A. Types of Training - Motivation Theory

Updated: Mar 8

1. There are four general skill categories for training—basic literacy, technical, interpersonal, and problem solving. In addition, we briefly discuss ethics training.


2. Basic Literacy Skills

  • Ninety million American adults are functionally illiterate; 50 percent of the U.S. population reads below the eighth-grade level; 40 percent of the U.S. labor force and more than 50 percent of high school graduates don’t possess the basic work skills needed to perform in today’s workplace.

  • Organizations find they must provide basic reading and math skills for their employees.

a. Math skills are needed for understanding numerical control equipment.


b. Better reading and writing skills are needed to interpret process sheets and work in teams.


3. Technical Skill

  • Most training is directed at upgrading and improving an employee’s technical skills.

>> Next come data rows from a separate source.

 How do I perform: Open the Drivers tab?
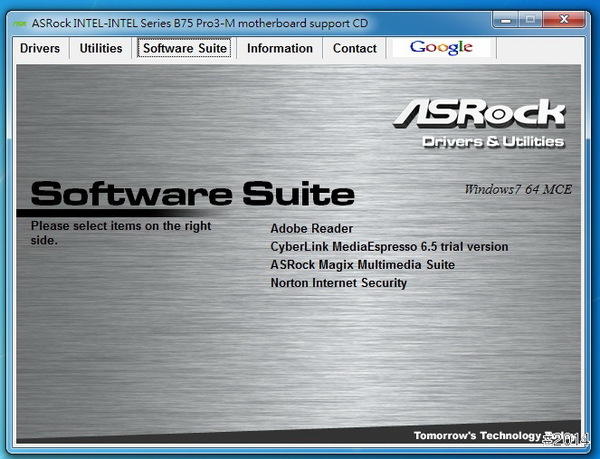(40, 48)
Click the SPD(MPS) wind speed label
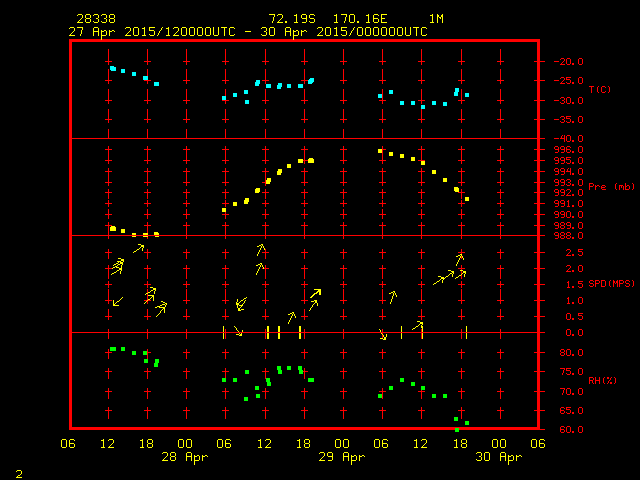The height and width of the screenshot is (480, 640). click(611, 284)
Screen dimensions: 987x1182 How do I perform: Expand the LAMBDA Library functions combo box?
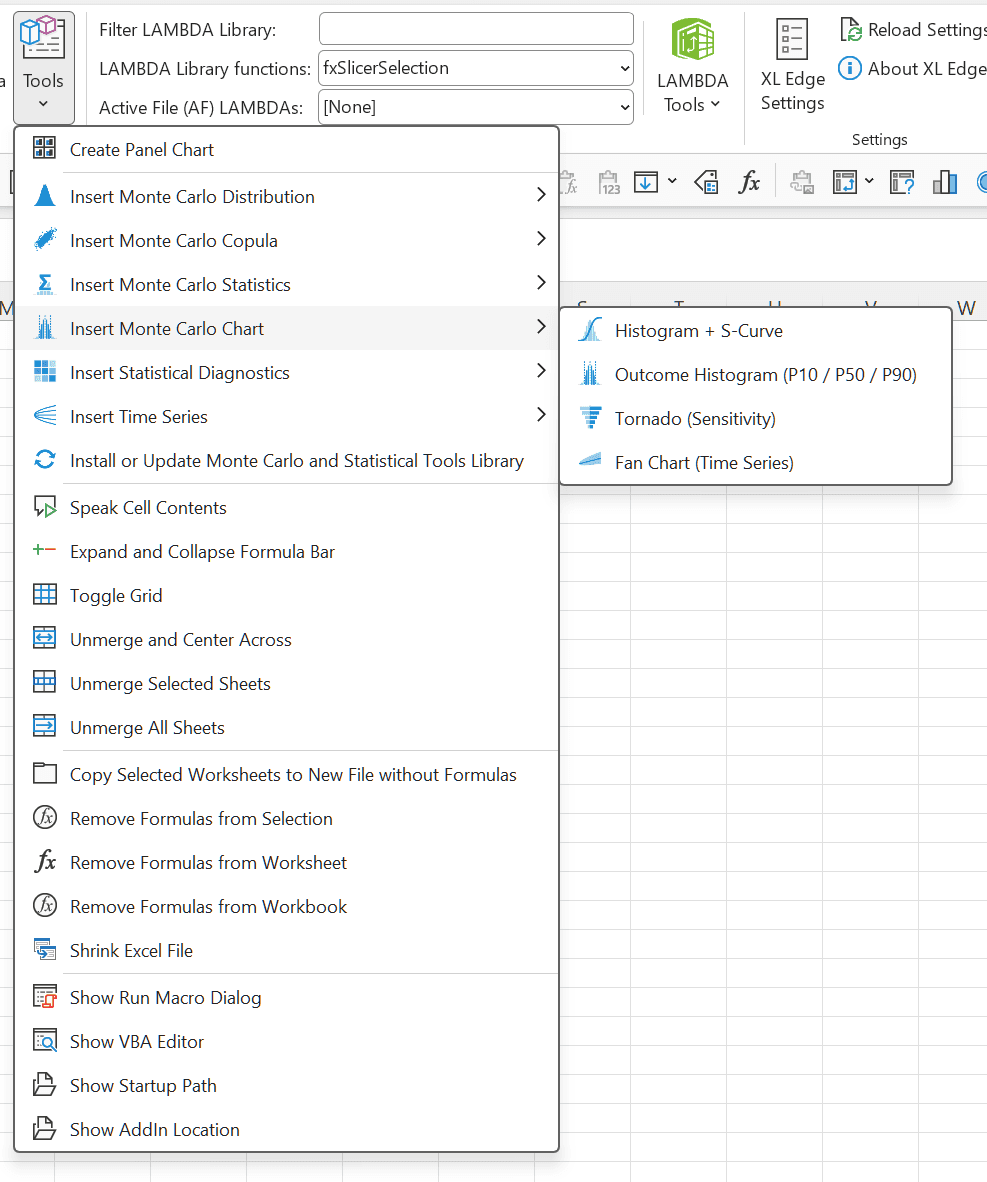(x=476, y=68)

  • Technical training is important for two reasons—new technology and new structural designs.

a. Jobs change as a result of new technologies and improved methods.

b. In addition, technical training has become increasingly important because of changes in

organization design.


4. Interpersonal Skill

  • Almost all employees belong to a work unit. To some degree, their work performance depends on their ability to effectively interact.

  • These skills include how to be a better listener, how to communicate ideas more clearly, and how to be a more effective team player.

5. Problem-Solving Skill

  • Managers and employees who perform non-routine tasks have to solve problems.

  • Problem-solving training might include activities to sharpen logic, reasoning, and problem-defining skills, as well as abilities to assess causation, develop alternatives, analyze alternatives, and select solutions.

6. Ethics Training

  • Seventy-five percent of employees working in the 1000 largest US corporations receive ethics training.

  • Critics argue that ethics are based on values, and value systems are fixed at an early age.

  • Ethics cannot be formally “taught” but must be learned by example.

  • Supporters of ethics training argue that values can be learned and changed after early childhood.

  • Even if it could not, it helps employees to recognize ethical dilemmas, become more aware of the ethical issues underlying their actions, and reaffirms an organization’s expectations.